Internals
What Zygote Does
These notebooks and the Zygote paper provide useful background on Zygote's transform; this page is particularly focused on implementation details.
Given a function like
function foo(x)
a = bar(x)
b = baz(a)
return b
end
how do we differentiate it? The key is that we can differentiate foo
if we can differentiate bar
and baz
. If we assume we can get pullbacks for those functions, the pullback for foo
looks as follows.
function J(::typeof(foo), x)
a, da = J(bar, x)
b, db = J(baz, a)
return b, function(b̄)
ā = db(b̄)
x̄ = da(ā)
return x̄
end
end
Thus, where the forward pass calculates x -> a -> b
, the backwards takes b̄ -> ā -> x̄
via the pullbacks. The AD transform is recursive; we'll differentiate bar
and baz
in the same way, until we hit a case where gradient is explicitly defined.
Here's a working example that illustrates the concepts.
J(::typeof(sin), x) = sin(x), ȳ -> ȳ*cos(x)

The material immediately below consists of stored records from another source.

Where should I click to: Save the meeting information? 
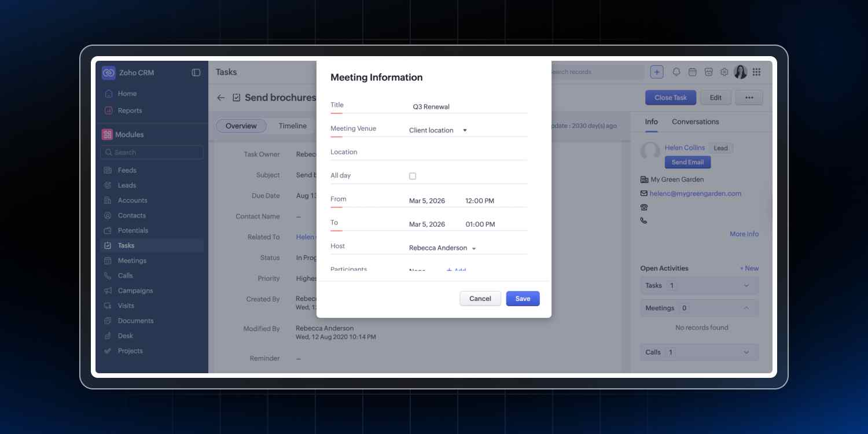[x=523, y=298]
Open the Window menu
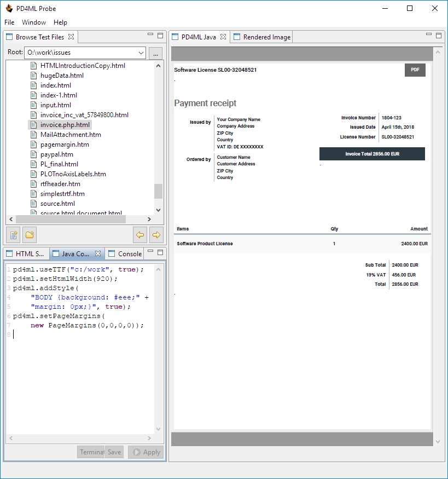448x479 pixels. [34, 22]
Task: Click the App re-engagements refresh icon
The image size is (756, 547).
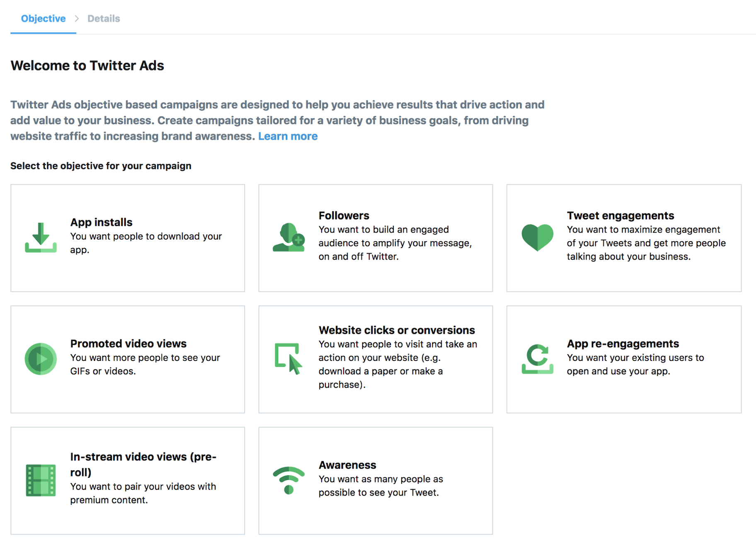Action: point(537,359)
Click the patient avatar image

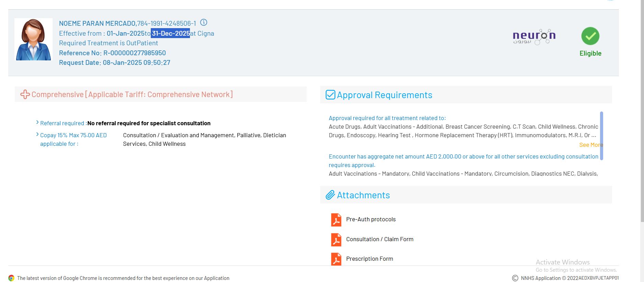(33, 39)
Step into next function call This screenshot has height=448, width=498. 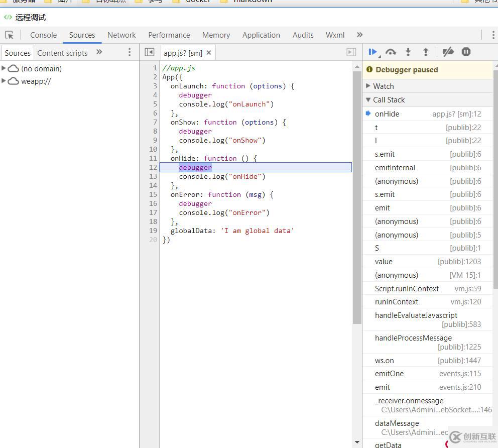pos(408,52)
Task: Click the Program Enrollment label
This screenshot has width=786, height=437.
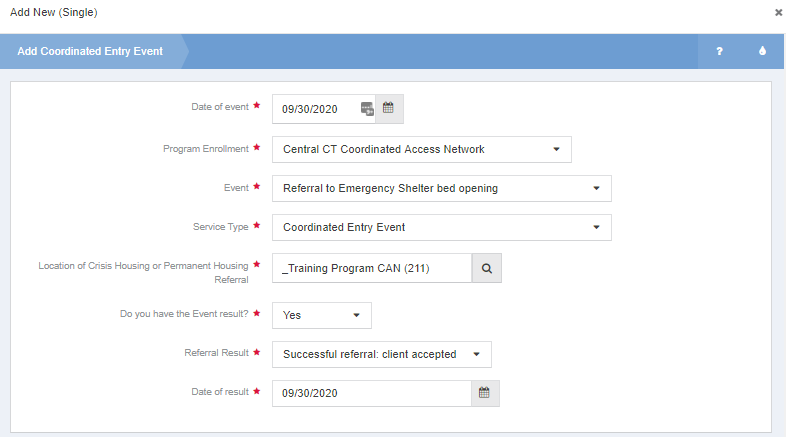Action: [x=205, y=148]
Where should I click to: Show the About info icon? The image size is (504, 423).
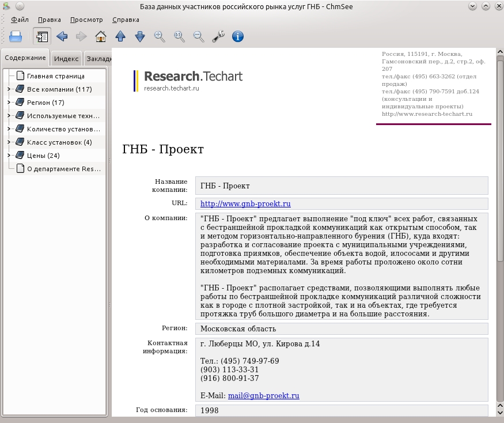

J(::typeof(cos), x) = cos(x), ȳ -> -ȳ*sin(x)
foo(x) = sin(cos(x))
function J(::typeof(foo), x)
a, da = J(sin, x)
b, db = J(cos, a)
return b, function(b̄)
ā = db(b̄)
x̄ = da(ā)
return x̄
end
end
gradient(f, x) = J(f, x)[2](1)
gradient(foo, 1)
Now, clearly this is a mechanical transformation, so the only remaining thing is to automate it – a small matter of programming.
Closures
The J
function here corresponds to forward
in Zygote. However, forward
actually a wrapper around the lower level _forward
function.
julia> y, back = Zygote._forward(sin, 0.5);
julia> back(1)
(nothing, 0.8775825618903728)
Why the extra nothing
here? This actually represents the gradient of the function sin
. This is often nothing
, but when we have closures the function contains data we need gradients for.
julia> f = let a = 3; x -> x*a; end
#19 (generic function with 1 method)
julia> y, back = Zygote._forward(f, 2);
julia> back(1)
((a = 2,), 3)
This is a minor point for the most part, but _forward
will come up in future examples.
Entry Points
We could do this transform with a macro, but don't want to require that all differentiable code is annotated. Instead a generated function gets us much of the power of a macro without this annotation, because we can use it to get lowered code for a function. We can then modify the code as we please and return it to implement J(foo, x)
.
julia> foo(x) = baz(bar(x))
foo (generic function with 1 method)
julia> @code_lowered foo(1)
CodeInfo(
1 ─ %1 = (Main.bar)(x)
│ %2 = (Main.baz)(%1)
└── return %2
We convert the code to SSA form using Julia's built-in IR data structure, after which it looks like this.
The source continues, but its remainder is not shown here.